> [Письменное задание 1]: Верните из фрагмента текста отрывок от слов «Я пошел, купил» до слов «засыпал вулканический пепел.» включительно.
> [Письменное задание 2]: Кем оформились на работу Ингстер и Хотин, согласно фрагменту текста?
> [Письменное задание 3]: Напишите, что идет дальше во фрагменте текста, в воспоминаниях о школьных годах, начиная сразу после его последнего предложения.

---------- Фрагмент текста ----------

Я пошел, купил мороженое, а стричься не стал. Анатолий Павлович так и не понял,
что был свидетелем исторической встречи глав двух островных стран — Кубы и Даргнинелы.
Школьный друг Гриша убежден, что эту сценку я выдумал.
Итак, что
заповедал нам старый бур? «Трансвааль, Трансвааль, страна моя, бур старый говорит:
„За кривду Бог накажет нас, за правду наградит”». Но раз есть срок давности для
уголовных преступлений, то, возможно, и кривда с течением времени уравнивается с
правдой.
4. ТАМБУР-ЛЯМБУР
Даргнинелу
постигла участь Атлантиды: ее поглотил океан. Риофонтейн, как Помпею на картине
Брюллова, сожгла лава (ла-ла) и засыпал вулканический пепел.
Мировая пресса отозвалась приблизительно и скупо, упомянув лишь острова Тристан-да-Кунья.
Вместе с Даргнинелой пришел конец моему затянувшемуся отрочеству.
После девятого
класса я решил уйти из экспериментальной в обычную вечернюю десятилетку, чтобы не
учиться лишний одиннадцатый год, и увел за собой тройку приятелей. «Годионов
сманил чегез догогу лучших учеников!» — горячился директор Исаев,
приятно грассируя. Новая школа и впрямь стояла напротив старой, переход был
короток, но психологически непрост. Предстояло уговорить родителей: Гришин папа
не поленился сходить к директрисе и задавал ей осторожные вопросы, назвавшись отцом
девочки, за что сына долго дразнили. Предстояло устроиться на работу: математики
Ингстер и Хотин оформились почтальонами, Гриша — учеником булочника, я — грузчиком
в Книжную лавку писателей. На работе мы числились, а делали то, к чему лежала душа.
Единственный гуманитарий, я, например, составлял для исторического кружка при университетском
истфаке англо-русский и русско-английский нумизматический словник, учил французский
и погружался в дебри крито-микенского линейного письма. Но были в новом классе и
всерьез работавшие люди, такие, как Гроссман, взрослый человек с несокрушимым чувством
собственного достоинства, заведующий овощебазой. На уроках обществоведения мы обсуждали,
является ли советский строй государственным капитализмом или государственным феодализмом,
составляли коллективное письмо за присуждение Ленинской премии по литературе «Одному
дню…» Солженицына.

---------- Фрагмент набора данных ----------

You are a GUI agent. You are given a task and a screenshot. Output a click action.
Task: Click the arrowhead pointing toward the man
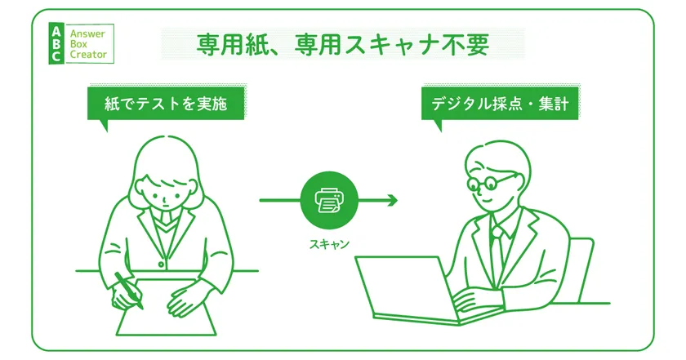point(393,200)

----------

> [Правильный ответ 1]:
Я пошел, купил мороженое, а стричься не стал. Анатолий Павлович так и не понял,
что был свидетелем исторической встречи глав двух островных стран — Кубы и Даргнинелы.
Школьный друг Гриша убежден, что эту сценку я выдумал.
Итак, что
заповедал нам старый бур? «Трансвааль, Трансвааль, страна моя, бур старый говорит:
„За кривду Бог накажет нас, за правду наградит”». Но раз есть срок давности для
уголовных преступлений, то, возможно, и кривда с течением времени уравнивается с
правдой.
4. ТАМБУР-ЛЯМБУР
Даргнинелу
постигла участь Атлантиды: ее поглотил океан. Риофонтейн, как Помпею на картине
Брюллова, сожгла лава (ла-ла) и засыпал вулканический пепел.

> [Правильный ответ 2]: Почтальонами.

> [Правильный ответ 3]:
Отроческое
коллекционирование вытеснила страсть к старой книге, тамиздату и самиздату. Наслаждением
было сравнивать русский перевод с английским или французским оригиналом. Первый
опыт — роман Сэлинджера и перевод Райт-Ковалевой, научившей
говорить молодежную прозу Гладилина и Аксенова. Английский текст попал мне в руки,
когда я наконец дорос до Холдена Колфилда: он оказался
грубей и выразительней русской версии.
Выпускные
экзамены я сдавал легко, распивая после каждого из них бутылку старки с Витей Хотиным.
Родители не вмешивались, поскольку на оценках это не отражалось: наш класс вообще
получил рекордное количество золотых и серебряных медалей. Я решил заняться арабским
Востоком — Сашкина фраза про вербледов оказалась пророческой — и подал документы
в университет на восточный факультет. В 1964 году его двери приоткрылись для девочек,
оговорка о преимущественном приеме лиц мужского пола была отменена, равно как и
обязательная комсомольская или партийная рекомендация. Впрочем, идеологические строгости
вскоре возродились и окрепли. Заодно в тот год отменили льготы для золотых медалистов:
нам предстояло сдавать экзамены на общих основаниях. Я не особенно боялся, ибо жизнь
не успела меня испугать или разочаровать.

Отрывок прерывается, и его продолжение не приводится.